Stephen Moffat however is, and has always been, a problem. Despite the remarkable job he has done with Sherlock and the brilliant scripts he wrote in the Russell T. Davies era (including Blink and the Girl in the Fireplace), Moffat seems lost when it comes to being show runner for Doctor Who.

Moffat has a tendency to create overly complicated plot lines that he really doesn’t know how to resolve. In the final Matt Smith episode it seemed that he was trying to tie up a thousand loose ends and would up with an ending that made the final episode of Lost look like a masterpiece.

As we start the Peter Capaldi years Moffat still seems lost and appears to have run out of ideas. We're talking about a series that generally runs 13 episodes (and a Christmas special) per year. Those episodes can occur absolutely anywhere in time and space. That means billions of years and billions of civilizations yet somehow Moffat appears to be in a rut.

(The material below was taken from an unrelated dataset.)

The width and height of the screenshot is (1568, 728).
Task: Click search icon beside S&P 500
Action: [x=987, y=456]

Here are a few things that Moffat and the BBC should stop doing if they'd like to move forward and improve the show:

First: Stop with the overt moral lessons. Doctor Who fans tend to be smarter than average and we really don't need to be hit over the head with themes, especially ones as simple as "war is bad" and "hate is bad".

Second: The show is Doctor Who, not Companions of Doctor Who. It's good for every character to have a back story, if it's a good story it might even be worth an episode but I don't need regular updates on the companion's love life or career. These side stories really have nothing to do with the series, or shouldn't, and valuable story telling time is being lost.

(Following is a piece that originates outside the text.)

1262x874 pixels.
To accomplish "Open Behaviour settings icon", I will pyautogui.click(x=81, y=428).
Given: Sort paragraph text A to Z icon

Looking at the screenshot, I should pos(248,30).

Third: Stop having the companions lecture the Doctor. There are varying theories about, exactly, how old the Doctor is. However, a few thousand years is a safe bet or as Madam Vastra said in the first episode of this year Deep Breath, “You might as well flirt with a mountain range”. Given his age and experience, twenty-somethings should stop lecturing him about what's really important, what lessons to take from a situation or anything really (unless he has questions about modern music or film.)

Fourth: We all know that Doctor Who is British (well ok, this one's Scottish - which may not be the same as British for long but the point is still valid). We don't need to be constantly reminded of just how British the show is, it doesn't need to be an advertisement for British tourism. Remember we're talking about billions of years, billions of planets and billions of civilizations. There's no need to keep focusing on modern day London or British history - in fact it will be way more fun if you don't.

To tie it all together, give us other planets, other eras and other civilizations. Give us stories about the Doctor with the companions in supporting roles and give us a greater variety of companions. More than one companion at a time is fine and given the range of times and places available to the TARDIS, they don't all need to be young women from modern day London (and their boyfriends).

All of time and space is pretty huge, all it takes is some imagination and Stephen Moffat does not seem to be up to the task.